Sargasses : les conditions de l’état de catastrophe naturelle ne sont pas réunies

Finances locales

La ministre des Outre-mer, George Pau-Langevin, a affirmé jeudi 23 juillet que les conditions d’une reconnaissance de l’état de catastrophe naturelle concernant la prolifération de sargasses dans les Antilles françaises n’étaient pas réunies.

« Nous avons demandé avant le mois de juin dernier que ce soit considéré comme catastrophe naturelle. Mais la difficulté, c’est qu’il ne suffit pas de demander. C’est une procédure précise avec des conditions précises. Et (…) le ministère de l’Intérieur n’a pas considéré qu’on était dans une situation de catastrophe naturelle », a expliqué Mme Pau-Langevin, lors d’une conférence de presse à son ministère.

Un arrêté rejetant l’état de catastrophe naturelle pour les communes martiniquaises qui en avaient fait la demande a été publié mercredi au Journal officiel, a précisé son entourage.

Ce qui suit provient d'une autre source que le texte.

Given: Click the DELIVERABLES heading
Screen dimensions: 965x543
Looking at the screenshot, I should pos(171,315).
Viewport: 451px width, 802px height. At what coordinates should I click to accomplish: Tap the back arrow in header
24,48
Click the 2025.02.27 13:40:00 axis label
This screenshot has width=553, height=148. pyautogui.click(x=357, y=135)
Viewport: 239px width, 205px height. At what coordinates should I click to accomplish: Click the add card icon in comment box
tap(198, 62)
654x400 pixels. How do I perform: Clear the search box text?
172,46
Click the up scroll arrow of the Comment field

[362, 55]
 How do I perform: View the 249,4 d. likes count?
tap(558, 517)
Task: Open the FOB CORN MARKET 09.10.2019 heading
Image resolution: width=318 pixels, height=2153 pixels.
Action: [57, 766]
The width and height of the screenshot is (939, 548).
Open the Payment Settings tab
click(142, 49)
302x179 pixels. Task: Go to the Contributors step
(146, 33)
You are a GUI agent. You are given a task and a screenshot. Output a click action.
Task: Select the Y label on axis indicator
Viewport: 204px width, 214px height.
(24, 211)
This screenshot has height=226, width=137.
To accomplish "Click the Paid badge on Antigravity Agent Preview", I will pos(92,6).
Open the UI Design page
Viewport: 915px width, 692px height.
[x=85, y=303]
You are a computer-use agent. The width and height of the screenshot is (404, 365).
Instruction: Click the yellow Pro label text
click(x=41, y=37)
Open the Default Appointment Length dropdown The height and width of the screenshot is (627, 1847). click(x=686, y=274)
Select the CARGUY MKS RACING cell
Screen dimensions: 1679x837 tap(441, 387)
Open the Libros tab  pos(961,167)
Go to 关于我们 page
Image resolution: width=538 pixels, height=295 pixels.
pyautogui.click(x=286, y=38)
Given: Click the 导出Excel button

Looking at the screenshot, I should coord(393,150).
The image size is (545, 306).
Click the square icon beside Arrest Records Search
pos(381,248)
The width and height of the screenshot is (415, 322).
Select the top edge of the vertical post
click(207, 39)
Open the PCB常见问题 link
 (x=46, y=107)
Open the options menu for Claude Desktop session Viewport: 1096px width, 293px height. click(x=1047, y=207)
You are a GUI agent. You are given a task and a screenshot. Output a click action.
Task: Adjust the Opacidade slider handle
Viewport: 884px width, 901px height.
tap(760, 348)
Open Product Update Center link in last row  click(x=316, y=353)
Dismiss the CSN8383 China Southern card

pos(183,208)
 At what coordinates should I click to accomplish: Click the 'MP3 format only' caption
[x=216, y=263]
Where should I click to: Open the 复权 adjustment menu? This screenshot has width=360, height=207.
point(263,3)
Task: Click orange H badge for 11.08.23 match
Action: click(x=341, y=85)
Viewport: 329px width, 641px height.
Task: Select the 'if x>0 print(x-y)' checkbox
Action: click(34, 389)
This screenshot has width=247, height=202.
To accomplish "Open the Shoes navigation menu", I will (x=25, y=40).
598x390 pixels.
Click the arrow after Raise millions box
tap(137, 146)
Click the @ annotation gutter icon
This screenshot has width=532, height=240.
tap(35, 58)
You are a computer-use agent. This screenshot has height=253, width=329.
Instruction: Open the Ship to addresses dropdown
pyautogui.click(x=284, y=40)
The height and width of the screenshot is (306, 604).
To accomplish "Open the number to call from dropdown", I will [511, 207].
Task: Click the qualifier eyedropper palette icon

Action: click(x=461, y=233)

Depuis plus d’un an, la Guadeloupe et la Martinique sont confrontées à l’échouage massif de ces algues, à l’origine de nuisances pour le tourisme, la pêche et les habitants, notamment lors de leur décomposition qui dégage des odeurs nauséabondes.

Plusieurs élus et collectivités ont demandé que l’État décrète l’état de catastrophe naturelle, ce qui permettrait aux habitants d’être indemnisés par les compagnies d’assurances à condition qu’ils puissent faire la preuve des dommages subis.

Le député Bruno Nestor Azerot (DVG) l’a par exemple demandé le 17 mars au gouvernement, et à nouveau le 23 juin. Il a rappelé que « lors de la crise des algues vertes de 2010 sur les côtes bretonnes, le gouvernement de l’époque avait dégagé près d’un milliard d’euros, l’état de catastrophe naturelle avait été déclaré et une gestion interministérielle sur la gestion du risque avait été mise en place pour lutter contre la prolifération du phénomène ».

Jeudi, Mme Pau-Langevin s’est dite prête à « revenir à la charge » auprès du gouvernement pour obtenir la reconnaissance de l’état de catastrophe naturelle, tout en soulignant les limites de cet outil.

« Déclarer catastrophe naturelle ne règle pas tous les problèmes. Ça règle des questions avec les assurances, donc il faut déjà souvent avoir des biens assurés, des dommages indemnisables. »

Elle a indiqué avoir écrit aux ministres de la Santé, de l’Intérieur et de l’Environnement, de manière à « travailler à un vrai plan sargasses, de la même manière qu’on a eu le plan algues vertes ».

Elle a précisé que trois millions d’euros pour la Martinique, et autant pour la Guadeloupe et Saint-Martin, avaient été dégagés pour lutter contre le phénomène. Ces fonds ont notamment été mis à la disposition des collectivités locales pour qu’elles puissent embaucher du personnel chargé de nettoyer les plages.